In this post, I'll walk through how I refreshed my professional portfolio using Google Antigravity, an advanced AI coding agent. What makes this update unique isn't just the content changes—it's how they were made. I completed the entire process without ever opening an external IDE, touching the command line, or visiting GitHub.com.
The Objective
I needed to update the main landing page (index.md) of my GitHub Pages portfolio. My goals were:
- Refine the Professional Profile: Make the bio more impactful.
- Add a Tagline: Create a strong hook to summarize my value.
- Privacy Updates: Remove specific graduation years.
- Formatting Fixes: Improve consistency.
Instead of manually editing files, I simply told Antigravity what I wanted.
The Antigravity Workflow
The entire session was a conversation. I acted as the product owner, and Antigravity acted as the lead engineer. Here's how it went down:
1. Collaborative Planning
I stated my goal: "I'd like to update the content in index.md."
Antigravity immediately:
- Read the file.
- Analyzed the content.
- Proposed a specific plan including a new tagline option ("Bridging the gap between technical precision and creative problem-solving").
- Staged the plan for my approval.
- I didn't have to hunt for the file or explain the structure. The agent understood the context instantly.
2. Zero-Touch Execution
Once I approved the plan, Antigravity handled the implementation directly. It didn't just give me code snippets to copy-paste; it applied the edits to the file itself.
It handled:
- Content Refinement: Rewriting the bio for better flow.
- Markdown Cleanup: Removing excessive tags and fixing HTML attributes.
- Privacy Redaction: Removing the graduation years as requested.
3. Seamless Deployment
This is where the "agentic" power really shone. I didn't need to open a terminal to push the changes.
Antigravity:
- Staged the changes (git add).
- Created a commit with a professional message.
- Pushed to the main branch on GitHub.
- All I had to do was say, "Let's do it!"
Why This Matters
The most impressive part of this workflow was the complete lack of context switching.
- No IDE: I didn't need to open VS Code or IntelliJ.
- No Terminal: I didn't type a single git command.
- No Browser: I didn't need to log into the GitHub website to verify or merge.
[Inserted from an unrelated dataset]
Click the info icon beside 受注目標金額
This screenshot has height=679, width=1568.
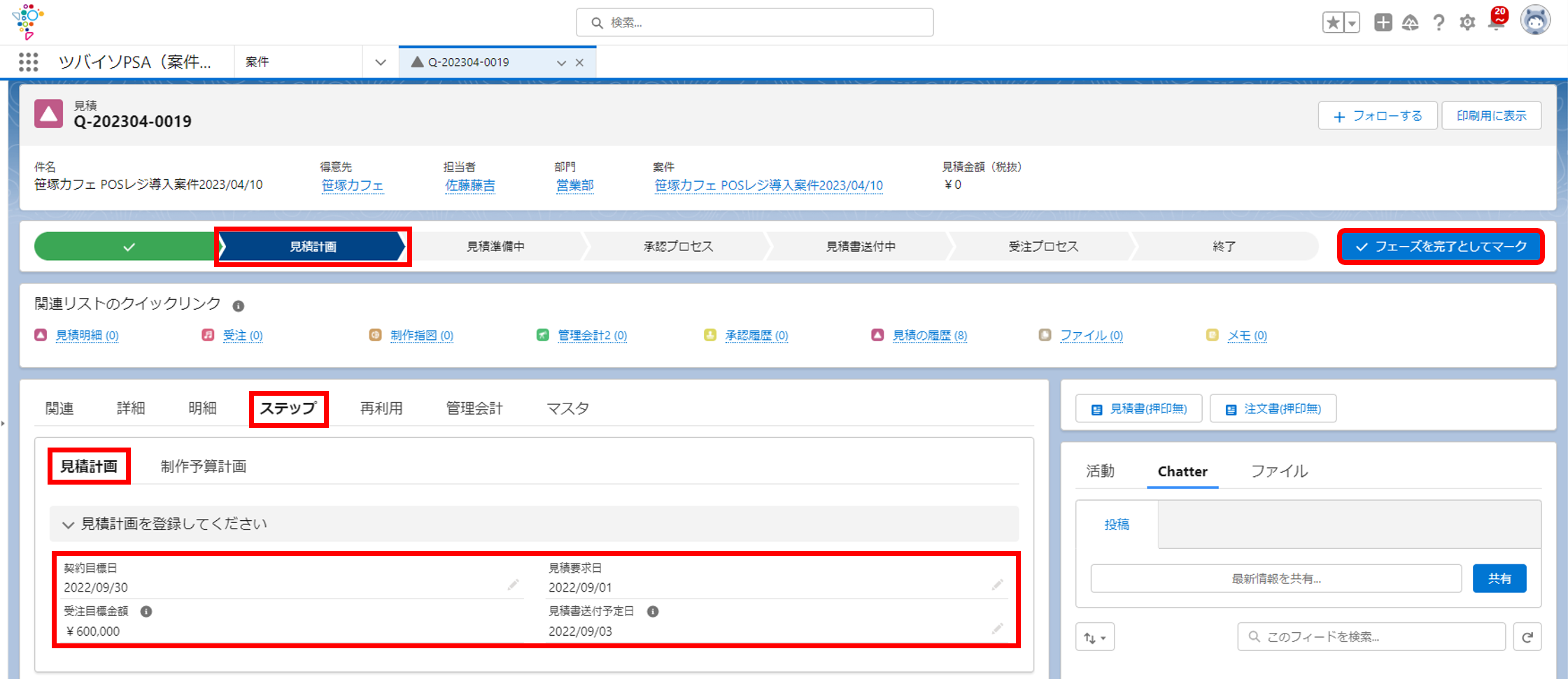(146, 612)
I stayed in the conversation, focusing on what I wanted to achieve, while Antigravity handled how to achieve it. It transformed a chore that usually involves three different tools into a simple, natural dialogue.
Conclusion
Updating a portfolio often feels like "maintenance work"—the kind of thing you put off because of the friction involved in setting up the environment. With Google Antigravity, that friction vanished. It wasn't just a code assistant; it was a capable pair programmer that could drive the entire development lifecycle from idea to deployment.